Bundled against the January chill, Sarah Owen makes her way through one of her last days as a Baker City Herald carrier.

Preparing to make 48 stops along her route, Sarah secures her two sided bag full of papers. She doesn’t have long, as some businesses close between 3:30 p.m. and 4 p.m.

“I always go fast on this route,” Sarah said.

Sarah, 45, has had this route for nearly 16 years, and she often sees familiar faces. She begins her route on Second Street, then makes her way downtown on Main, smiling at every stop.

“I always smile because it always makes other people smile and be happy,” she said.

In another part of town, Sarah’s mother, Shirley, 68, is making her way to her 79 customers. She used to carry a holder similar to Sarah’s, but now uses a wheeled stroller.

Shirley has been a Herald carrier for 23 years, and she often helped her children when they had their own routes.

The Owen family has had a hand in delivering papers either together or on their own. Sarah’s father, Gary, her two brothers, Mark and Emery, and her sister, Debrah, have each worked in some way to help deliver papers over the decades.

“It’s been a family thing for so many years,” Shirley said.

There had been times in the past when family members would help Shirley with delivering papers when she was unable to.

Sarah began working as a carrier to get out and meet people, take advantage of the exercise that comes with it, and earn some money.

In the years they have worked with the Herald, Shirley and Sarah both have fond, and some not so fond, memories as they made their way through town.

Winter ice, and overly excited dogs, occasionally present problems. Both Sarah and Shirley said they have been bitten by dogs on their legs, but only once for Sarah and twice for Shirley.

“It’s just one of those houses you have, and you pass the dog, try to stay calm, I try to say ‘good dog,’ ” Shirley said. “I don’t have that many dogs on the route anymore that would do that.”

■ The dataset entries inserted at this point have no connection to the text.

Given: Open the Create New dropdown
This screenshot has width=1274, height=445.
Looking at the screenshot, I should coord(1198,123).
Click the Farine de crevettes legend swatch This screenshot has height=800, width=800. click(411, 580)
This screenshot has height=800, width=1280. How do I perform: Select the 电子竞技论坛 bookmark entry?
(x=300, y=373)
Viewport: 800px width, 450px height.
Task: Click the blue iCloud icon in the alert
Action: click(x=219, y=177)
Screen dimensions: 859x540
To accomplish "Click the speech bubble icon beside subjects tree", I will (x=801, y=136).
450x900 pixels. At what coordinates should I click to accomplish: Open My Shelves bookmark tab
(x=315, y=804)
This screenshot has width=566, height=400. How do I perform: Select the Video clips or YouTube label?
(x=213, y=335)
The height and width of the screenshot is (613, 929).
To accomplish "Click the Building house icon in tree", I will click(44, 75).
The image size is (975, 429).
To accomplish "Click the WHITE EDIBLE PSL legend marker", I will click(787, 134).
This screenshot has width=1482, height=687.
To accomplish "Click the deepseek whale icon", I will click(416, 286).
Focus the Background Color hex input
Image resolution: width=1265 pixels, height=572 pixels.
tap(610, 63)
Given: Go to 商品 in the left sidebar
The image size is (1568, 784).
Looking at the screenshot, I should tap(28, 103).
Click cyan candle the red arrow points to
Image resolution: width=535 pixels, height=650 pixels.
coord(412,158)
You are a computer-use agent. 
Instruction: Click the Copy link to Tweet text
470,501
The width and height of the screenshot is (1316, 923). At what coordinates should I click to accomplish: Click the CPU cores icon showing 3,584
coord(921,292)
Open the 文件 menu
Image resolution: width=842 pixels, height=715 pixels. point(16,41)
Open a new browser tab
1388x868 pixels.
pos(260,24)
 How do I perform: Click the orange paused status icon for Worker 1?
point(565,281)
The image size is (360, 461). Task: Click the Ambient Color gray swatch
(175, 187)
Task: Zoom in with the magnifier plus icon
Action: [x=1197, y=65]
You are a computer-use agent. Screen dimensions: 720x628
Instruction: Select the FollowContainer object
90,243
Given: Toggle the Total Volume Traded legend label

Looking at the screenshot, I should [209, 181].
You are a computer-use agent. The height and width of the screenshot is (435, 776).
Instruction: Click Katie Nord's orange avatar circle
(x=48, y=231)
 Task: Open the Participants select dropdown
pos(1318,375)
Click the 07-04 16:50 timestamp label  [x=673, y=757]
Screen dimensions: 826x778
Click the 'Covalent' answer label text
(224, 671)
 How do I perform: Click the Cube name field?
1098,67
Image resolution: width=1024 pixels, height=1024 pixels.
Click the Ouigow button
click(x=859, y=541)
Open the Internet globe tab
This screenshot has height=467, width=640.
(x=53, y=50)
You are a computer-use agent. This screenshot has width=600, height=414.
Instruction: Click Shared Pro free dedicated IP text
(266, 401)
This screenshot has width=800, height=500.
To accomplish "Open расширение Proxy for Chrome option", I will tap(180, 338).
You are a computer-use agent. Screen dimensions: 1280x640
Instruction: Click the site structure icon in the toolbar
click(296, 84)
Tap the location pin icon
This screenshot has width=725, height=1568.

The family’s fonder memories focus mainly on pleasant exchanges with customers who became friends. Shirley and Sarah could not recall any rude or very unpleasant customers they have delivered to.

Shirley recalled helping a gentleman who had fallen. She also recalled people who have helped her in many different ways.

“They became really good friends, my customers did,” Shirley said. “And I know a lot of them said that they’re going to really miss me.”

Shirley said she will miss her customers as well — the personal aspect of meeting and conversing with her customers who became “like family.”

The Baker City Herald’s change to mail delivery, starting Tuesday, Feb. 4, will be hard for Shirley and Sarah, who said they will miss the work.

“After doing it so long, it’s hard. I’ve accepted it, but it’s still hard,” Shirley said.

She and her daughter aren’t sure what they will do next but they do plan on looking for other jobs. Shirley also works on making quilts for people and volunteers at Brooklyn Primary School.

“There’s always something out there that I can go out and find,” Shirley said.

Sarah likes to work with the elderly or something similar. She says she is not going to worry, and she will wait and see what will happen.

“Things like this do happen, unfortunately,” Shirley said. “But I’ve enjoyed it.”

Sarah won’t miss icy streets and sidewalks, or drivers speeding on slippery streets while she’s trying to cross.

Shirley moved to Baker 49 years ago. She met her husband in Portland and the two were married in Utah before making their way to Baker, where their children grew up.